### Problem statement
Output range, inclusive: from the line containing "Select the 1998 bar showing 10" to the line containing "Toggle the Interaction". Restate those lines from the data below word for word and only those.

### Records for processing

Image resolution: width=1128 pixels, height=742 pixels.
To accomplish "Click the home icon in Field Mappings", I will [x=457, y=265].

--

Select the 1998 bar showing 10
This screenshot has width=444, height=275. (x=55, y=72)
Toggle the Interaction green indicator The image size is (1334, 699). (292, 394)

--

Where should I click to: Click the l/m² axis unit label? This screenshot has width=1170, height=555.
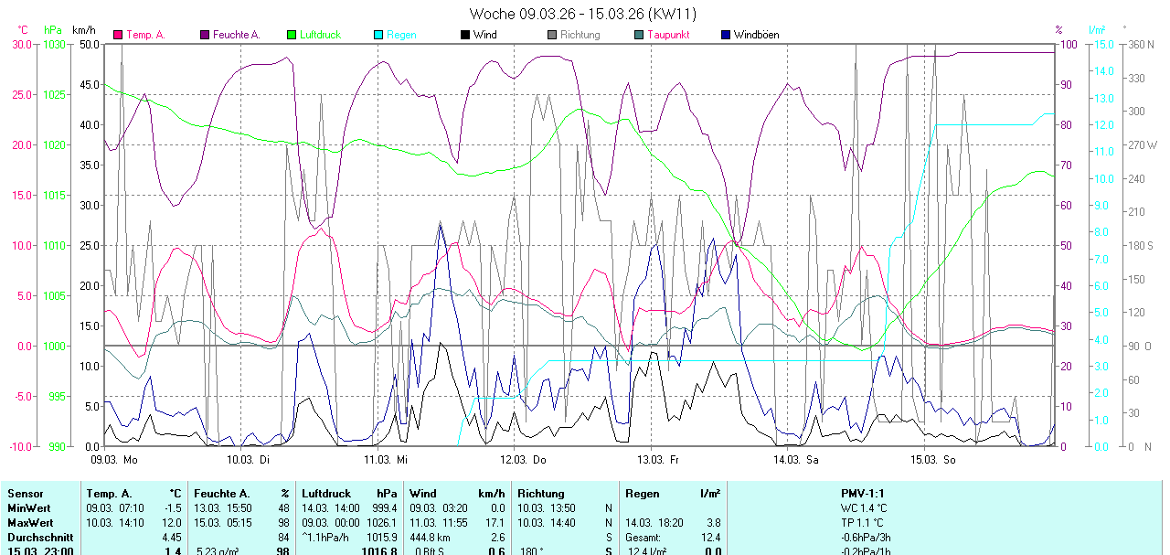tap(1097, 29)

### Answer box
Select the 1998 bar showing 10
This screenshot has width=444, height=275. (x=55, y=72)
Toggle the Interaction green indicator The image size is (1334, 699). (292, 394)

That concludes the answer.